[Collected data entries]

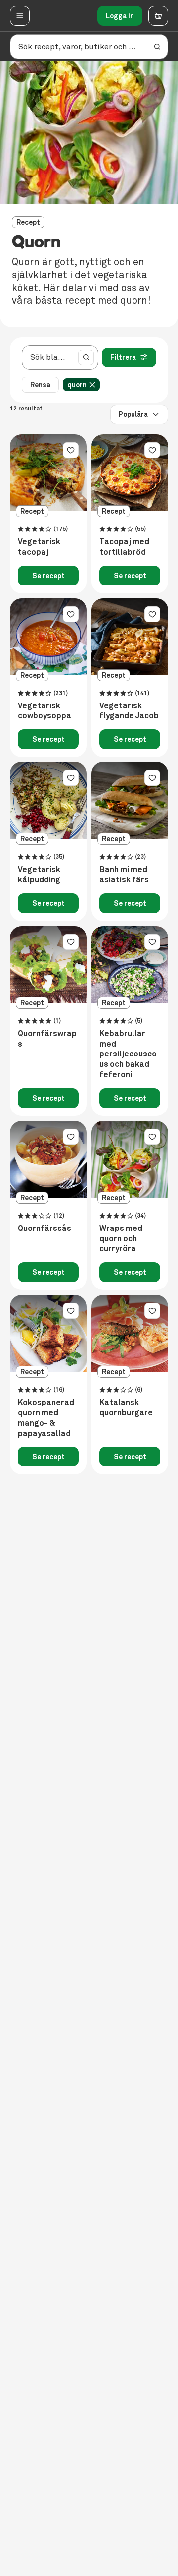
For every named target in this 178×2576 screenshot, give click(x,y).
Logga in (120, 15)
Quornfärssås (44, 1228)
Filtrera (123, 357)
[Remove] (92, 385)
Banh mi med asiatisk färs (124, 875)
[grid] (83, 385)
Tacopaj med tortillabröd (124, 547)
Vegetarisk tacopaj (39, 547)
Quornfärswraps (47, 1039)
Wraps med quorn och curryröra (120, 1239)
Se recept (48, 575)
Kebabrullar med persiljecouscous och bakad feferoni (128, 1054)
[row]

_Exercise aim_. All entries above must be repeated exactly; pictures are to be left out.

_Written solution_.
For every named target in this 178×2576 screenshot, give click(x,y).
Logga in (120, 15)
Quornfärssås (44, 1228)
Filtrera (123, 357)
[Remove] (92, 385)
Banh mi med asiatisk färs (124, 875)
[grid] (83, 385)
Tacopaj med tortillabröd (124, 547)
Vegetarisk tacopaj (39, 547)
Quornfärswraps (47, 1039)
Wraps med quorn och curryröra (120, 1239)
Se recept (48, 575)
Kebabrullar med persiljecouscous och bakad feferoni (128, 1054)
[row]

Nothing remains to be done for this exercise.